--- begin GIVEN RECORDS ---
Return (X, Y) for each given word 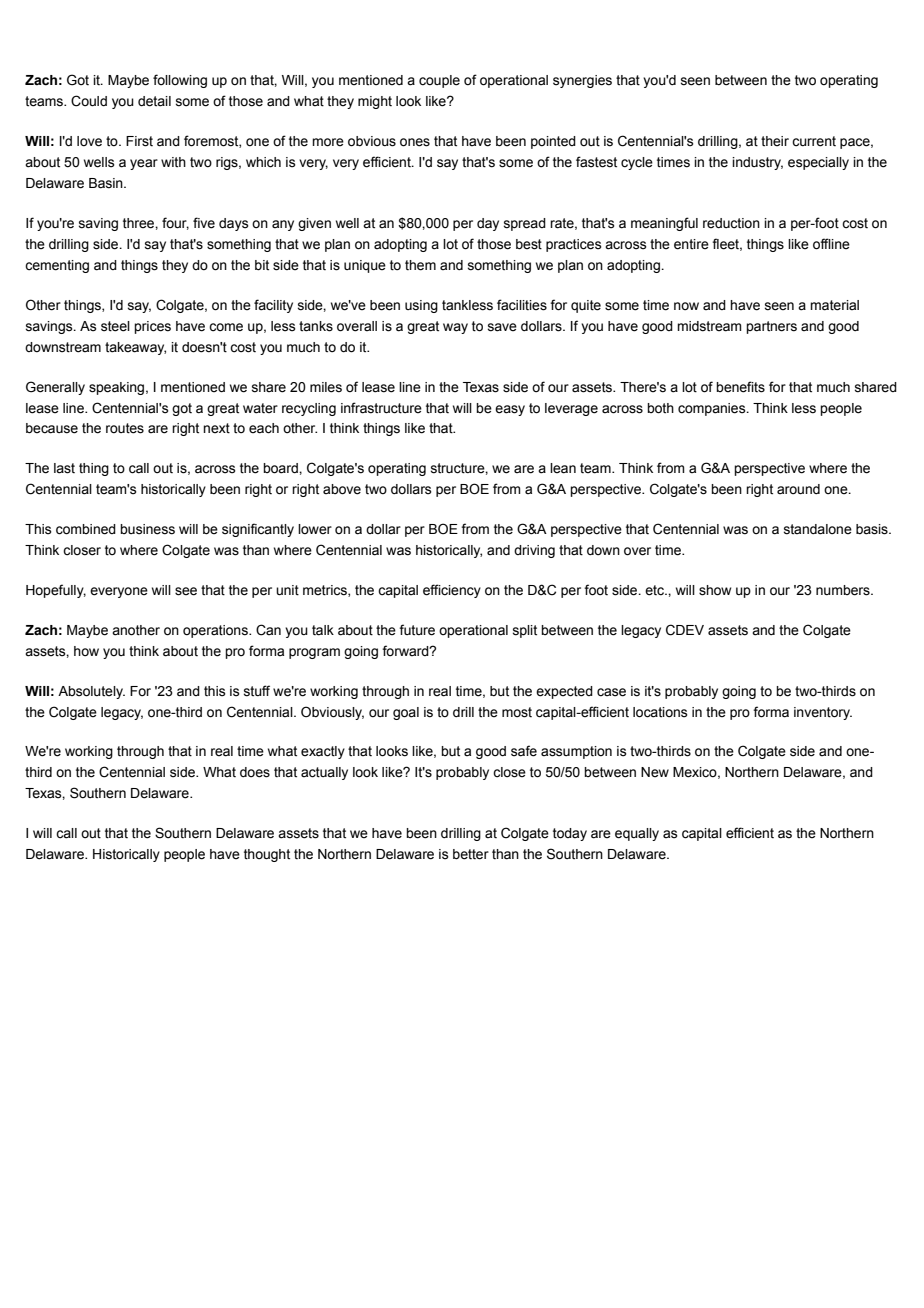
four (175, 223)
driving (534, 551)
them (420, 265)
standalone (818, 529)
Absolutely (91, 692)
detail (154, 101)
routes (125, 428)
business (147, 529)
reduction (731, 223)
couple (439, 81)
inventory (823, 713)
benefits (740, 387)
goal (406, 713)
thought (267, 855)
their (775, 141)
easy (510, 410)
--- end GIVEN RECORDS ---
| EXERCISE AIM |
Starting with the line containing "reduction (731, 223)" and going on through the last of the lines, write those lines out again with "inventory" swapped for "stock" and nothing else changed.

| WRITTEN SOLUTION |
reduction (731, 223)
couple (439, 81)
stock (823, 713)
benefits (740, 387)
goal (406, 713)
thought (267, 855)
their (775, 141)
easy (510, 410)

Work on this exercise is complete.